Evidence of British citizenship
The only ways to prove your child is British are:
- a British citizen passport; or
- a consular birth certificate (not available in all countries, although availability may be extended in 2010); or
- a Right of Abode stamp in a foreign passport (proof of British citizenship for anyone born in 1983 or later, however can no longer be held alongside a British citizen passport).
- a Nationality Status Certificate issued by the Home Office.
- If you are moving back to the UK with your child who was born abroad but who is a British citizen by descent from you, it is strongly recommended that you bring your child into the UK with a British passport.
- If you travel to the UK on holiday, it's okay for your child to travel on a foreign passport, provided that the passport does not require a tourist visa. For example, an Australian, American or Canadian passport is acceptable, while a South African passport is not. British consular officials will not (or at least, should not) issue a visa to a child who appears to be a British citizen.
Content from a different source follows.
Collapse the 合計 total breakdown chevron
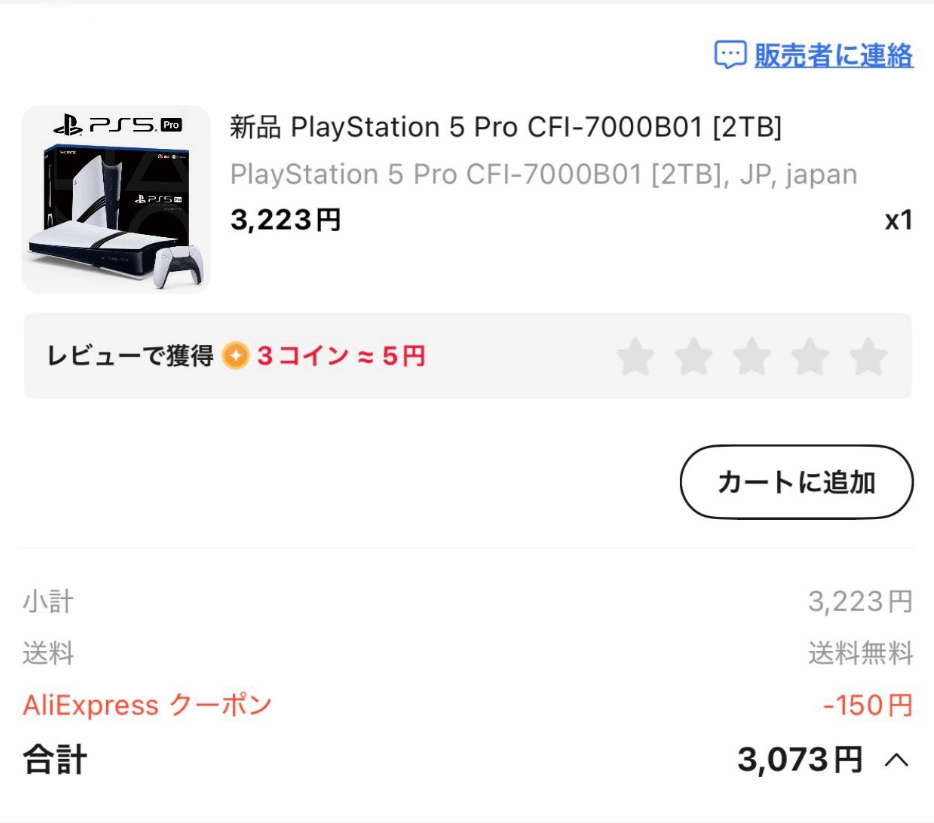Image resolution: width=934 pixels, height=823 pixels. (897, 761)
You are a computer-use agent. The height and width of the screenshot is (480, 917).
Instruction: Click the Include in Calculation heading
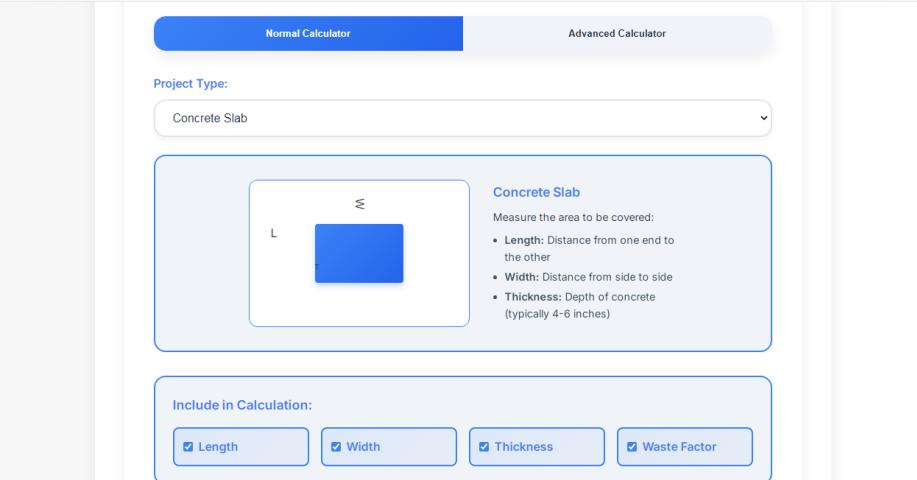pyautogui.click(x=242, y=405)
- But, if you enter the UK with the intention of resuming residence in the country, you may run into problems at your port of entry if your child is not entering the UK on a British passport.
- If travelling to the UK on a one way ticket - some airlines will be ok with the child on a foreign passport, but others may not be. If you encounter a problem here, you don't even get to plead your case to British Immigration.
- A forum member reported that she and her husband were given a difficult time at the airport when they brought their foreign-born child into the UK on a foreign passport. Immigration officials eventually relented and gave them temporary authorisation to bring their child into the UK. This is probably a more extreme case, but illustrates the risk.
- If you must do this, make sure you have all relevant civil documentation to prove your child is a British citizen. This includes parent's birth certificates - British passports alone won't do.
- Whether or not you have problems at the port of entry, there is then a need to approach the Passport Office in the United Kingdom to get a British passport for the child. This will take time, meanwhile you may have to pay for healthcare for the child, there may be problems with benefits or schooling, and it will be difficult to leave the United Kingdom and re-enter.
- If there is a good reason why you do not wish the child to have a British passport, an acceptable alternative is a Certificate of Entitlement to the Right of Abode in the United Kingdom stamped in a foreign passport.
- A citizen passport issued by an EEA member state or Switzerland is also ok.